To make this magic work, I did a couple of things:
  1. First I set the Flow Section Iterator to initialize 'only when used'. You do this by pressing the More... button out to the right of the Inherit From setting and changing the Initialize drop-down accordingly. This is to prevent the Connector and Parser from initializing until we have data for it.
  2. Then I added this code to the After Initialize Hook of this second Iterator:
    outStream = new java.io.PipedOutputStream()
    inpStream = new java.io.PipedInputStream(outStream)
    newline = new java.lang.String("\n\r")
    
    formEntry = thisConnector.getConnector()
    formEntry.initParser(inpStream, null)
    
    csvColumns = formEntry.getParser().getParam("csvColumns")
    firstRow = true

    The Piped stream allows me to write into one end of the pipe and have my CSV Parser read from the other end.
  3. Now in the Before GetNext Hook I need to write the current line into my pipe.
    outStream.write(work.getString("line").getBytes())
    outStream.write(newline.getBytes())
    
    if (firstRow && (csvColumns == "")) {
      outStream.write(work.getString("line").getBytes())
      outStream.write(newline.getBytes())
      firstRow = false;
    }

    If this is the first row of the file and no Field Names have been specified for the Parser, I am assuming this must be the column title line of the file, so I have to write it twice to the pipe.
And presto! I am getting both the 'line' Attribute and those parsed out of the CSV. Note that this is a slightly simplistic approach, and as a result the first Entry returned by the CSV Parser contains the column names as Attribute values.

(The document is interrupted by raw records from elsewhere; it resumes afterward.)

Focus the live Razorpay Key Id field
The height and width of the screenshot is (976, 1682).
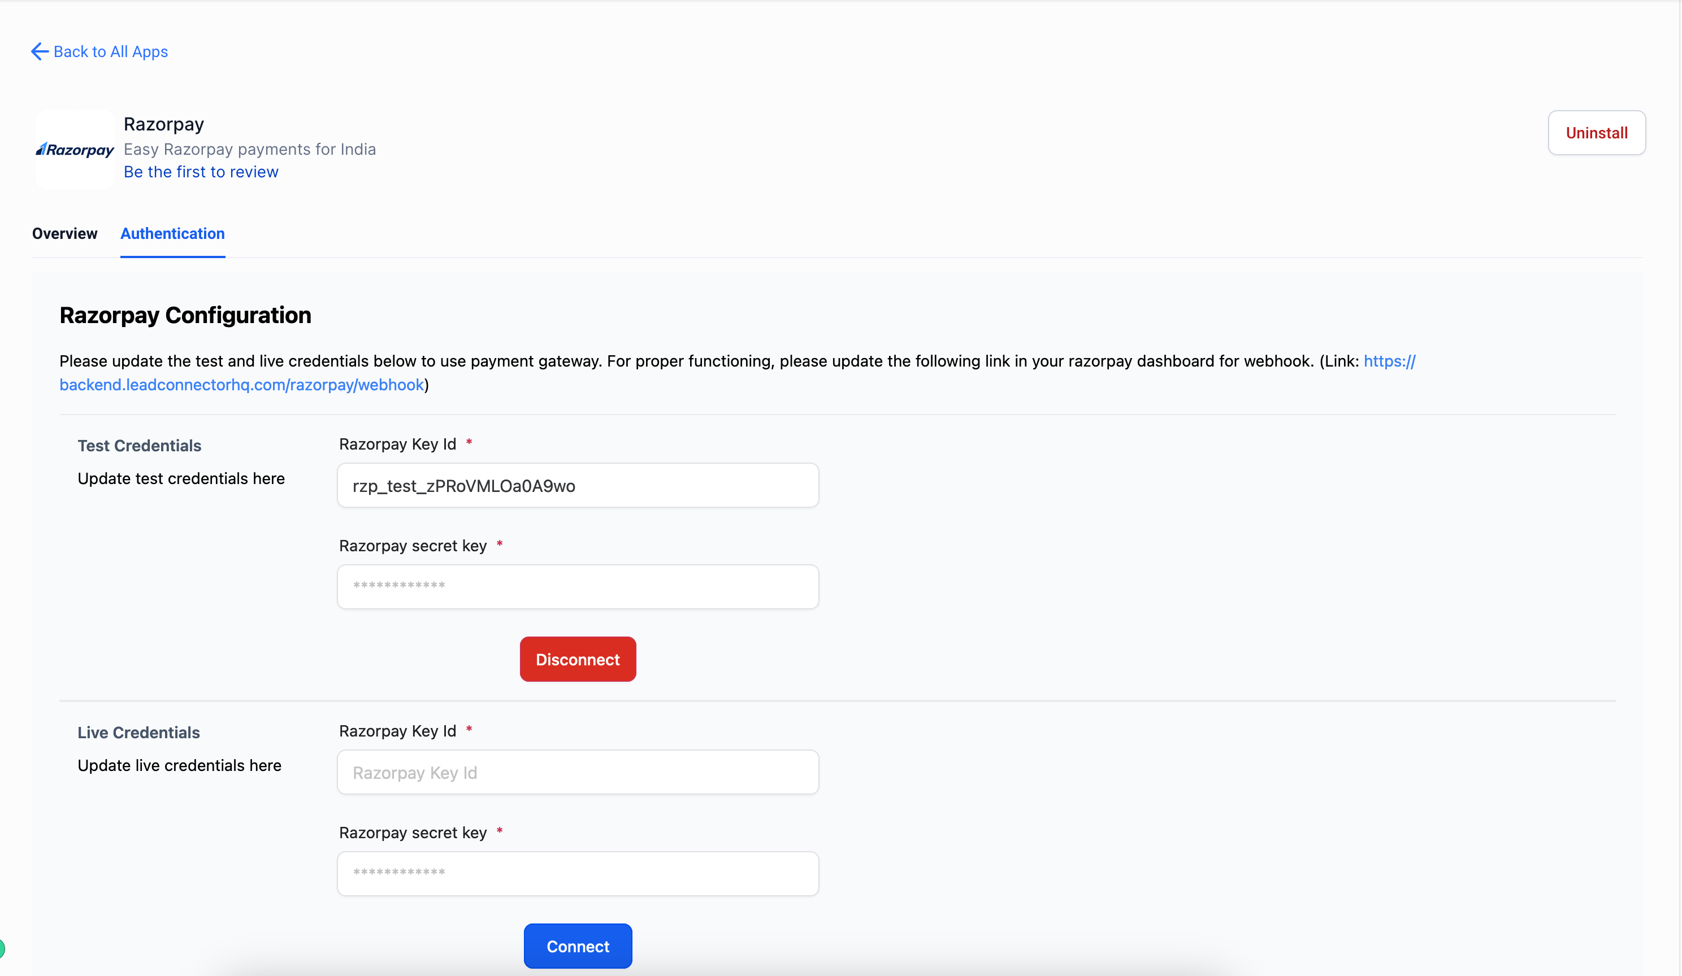[x=577, y=773]
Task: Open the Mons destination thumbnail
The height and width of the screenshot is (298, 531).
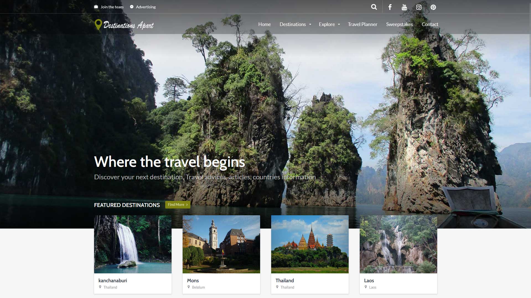Action: pyautogui.click(x=221, y=244)
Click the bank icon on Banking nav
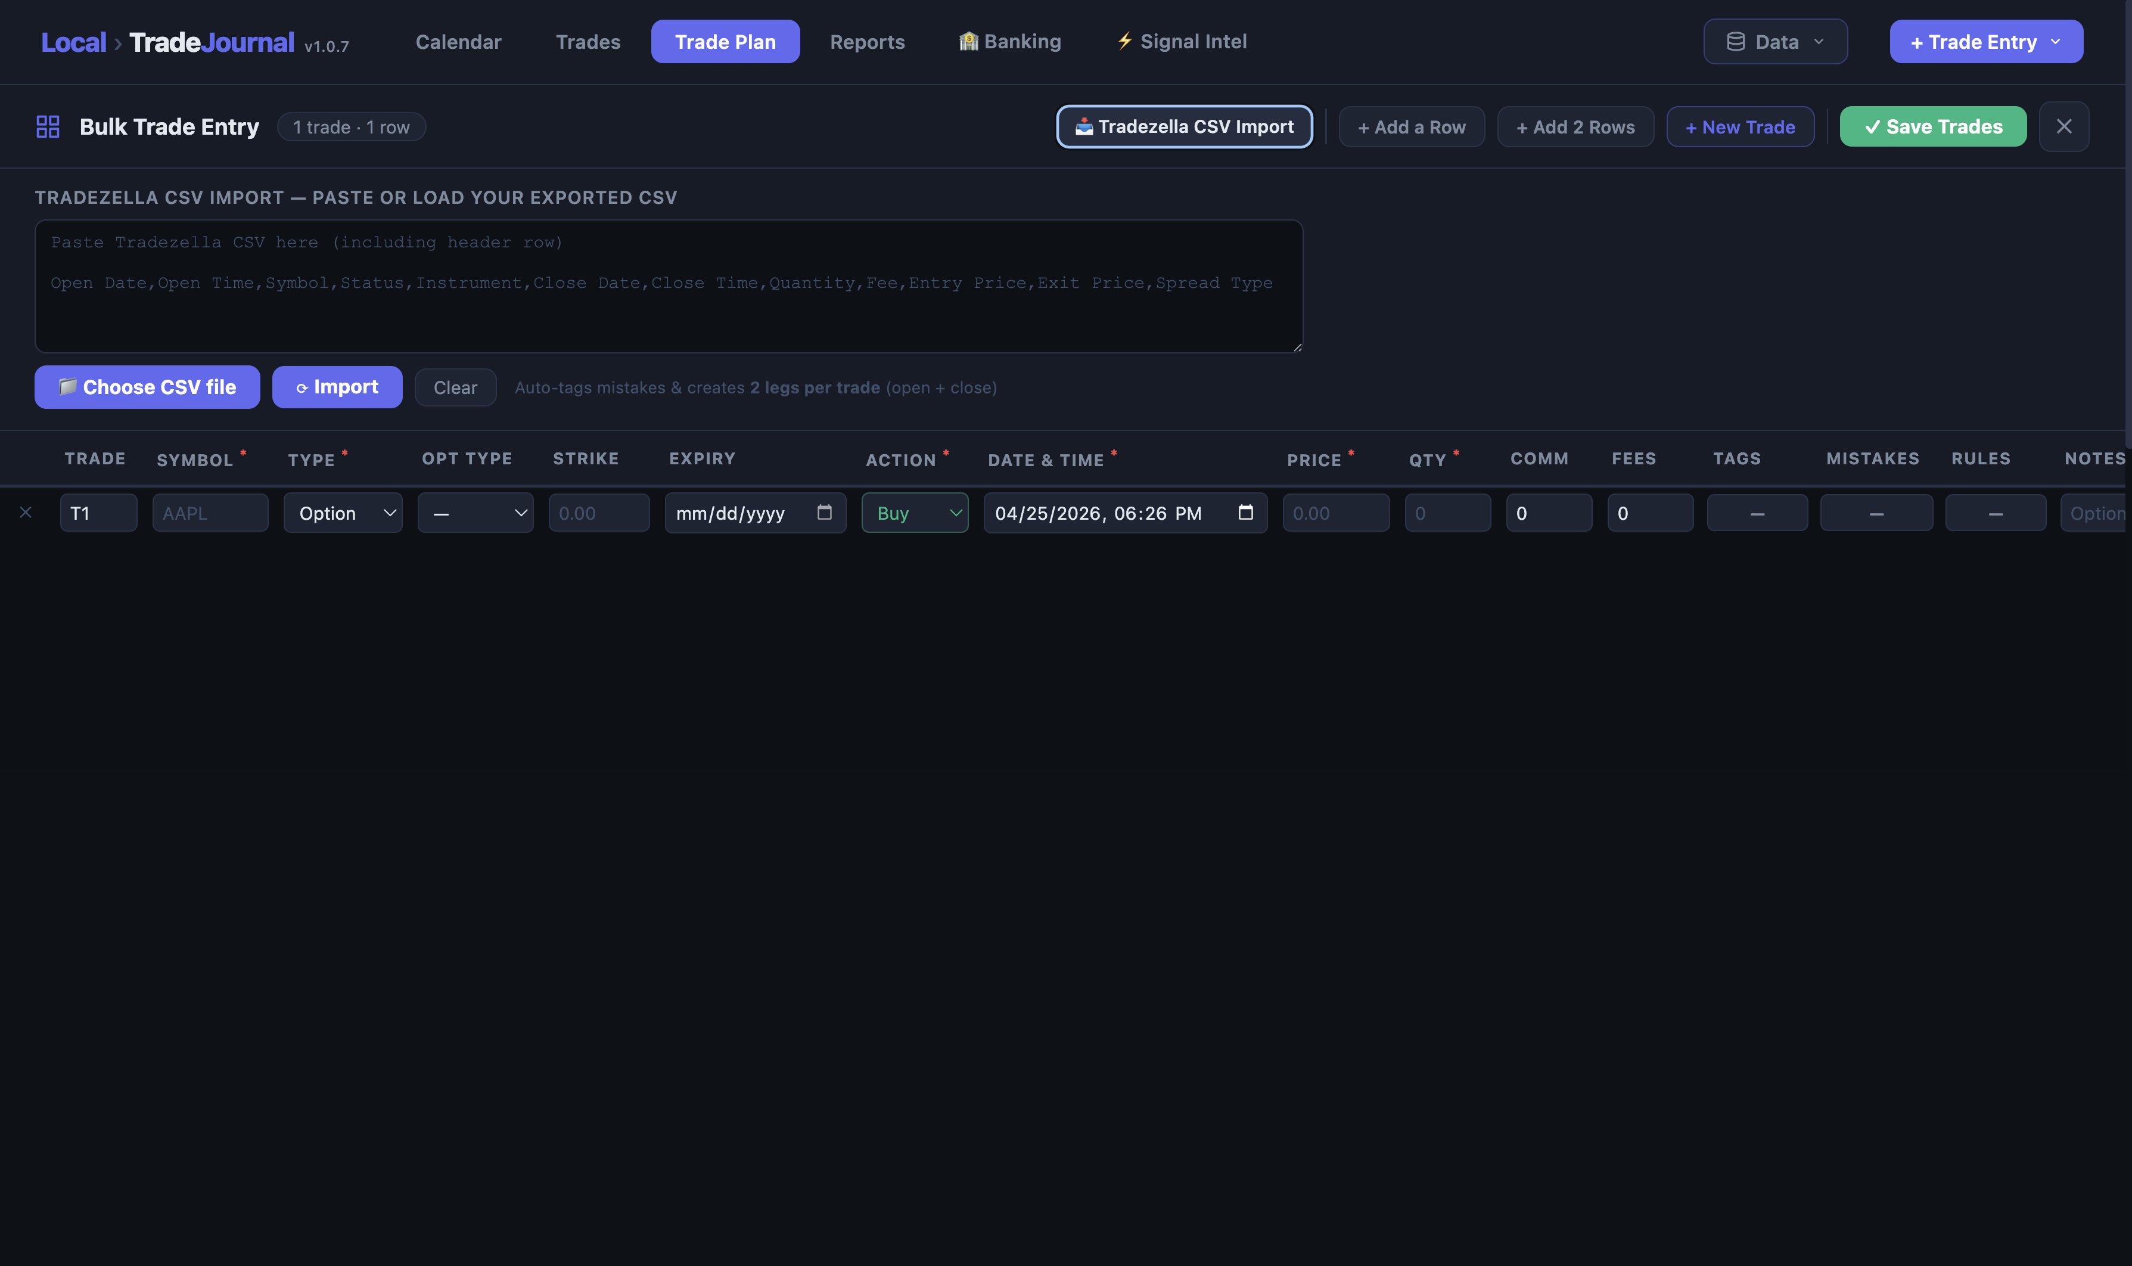This screenshot has width=2132, height=1266. tap(969, 41)
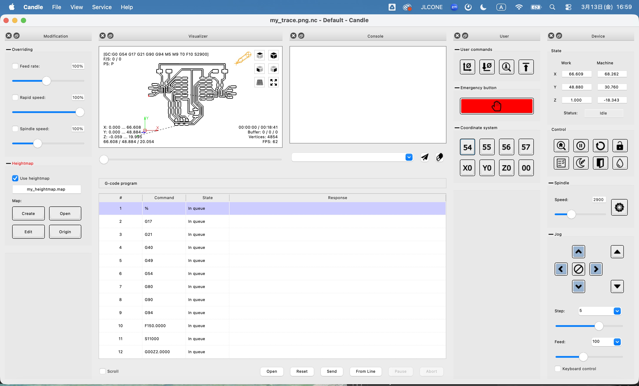Open the jog Feed dropdown
639x386 pixels.
(617, 342)
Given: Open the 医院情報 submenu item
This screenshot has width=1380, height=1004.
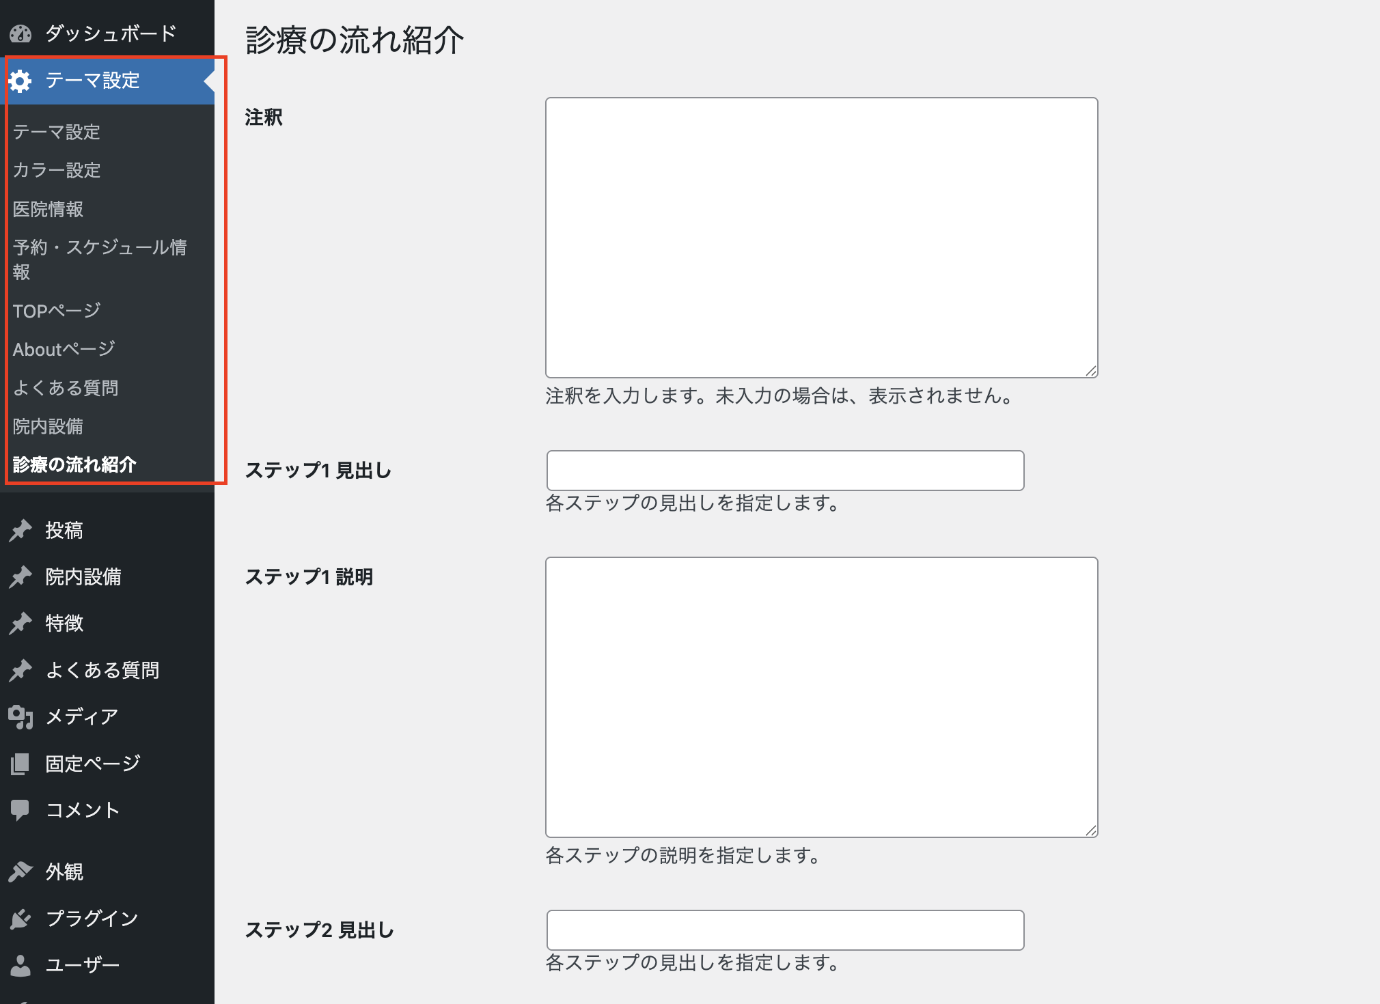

So I made a Second Attempt using just a single Iterator in the Feed section, and scripting the setup and calls to the CSV Parser. You can also just drop this .assemblyline file onto a Project and then play with it. I am using the code that I built for the first example in a slightly different way:
  1. The After Initialize Hook script is a bit shorter:
    outStream = new java.io.PipedOutputStream()
    inpStream = new java.io.PipedInputStream(outStream)
    newline = new java.lang.String("\n\r")
    
    firstRow = true;
    initParser = true;
  2. All the work is done in After GetNext, once I have read in the line:
    if (initParser) {
      // In this next line you could instead get a pre-configured
      // Parser from your Project Resource library:
      //    csvParser = system.getParser("Parsers/MyCSV")
      //
      // AND to find out what the 'true name' of a Parser is
      // just add it to a Connector and then use the More...
      // Select Inheritance button to see the inheritance link
      // for the Parser (yeah, it's not that elegant ;)
      //
      csvParser = system.getParser("ibmdi.CSV")
      csvParser.setInputStream(inpStream)
      csvParser.initParser()
      csvColumns = csvParser.getParam("csvColumns")
    
      initParser = false;
    }
    
    if (firstRow && (csvColumns == "")) {
      outStream.write(conn.getString("line").getBytes())
      outStream.write(newline.getBytes())
    }
    
    outStream.write(conn.getString("line").getBytes())
    outStream.write(newline.getBytes())
    
    csvEntry = csvParser.readEntry()
    if (firstRow && (csvColumns == "")) {
      firstRow = false
      system.skipEntry() // skip the column names
    }
    
    if (csvEntry != null)
      conn.merge(csvEntry)
This time only the actual data values are returned.

And now for more coffee :)

4 comments:

Vitor Pereira said...

Hi there, I know this is a very old post but would you by any chance still have the example AL for your second attempt? I'm trying to wrap my head around this but I'm not getting far :)

Eddie Hartman said...

@Vitor - darn, my old Dropbox links are either no longer public, or gone. I'm going to have to ask for your patience while I make a new copy (and I think I may actually do this a bit differently). Watch this space :)

Eddie Hartman said...

@Vitor - Ok, so now the links have been updated and should work. Please let me know if there are any dead ones. And the same goes for any other links that I've published through the years. Dropbox no longer just supports a 'Public' folder so I fear that many of the assets I've published have become unavailable :/

Vitor Pereira said...

Sorry, only back here now. All links working in this blog post working. Brilliant! Thanks!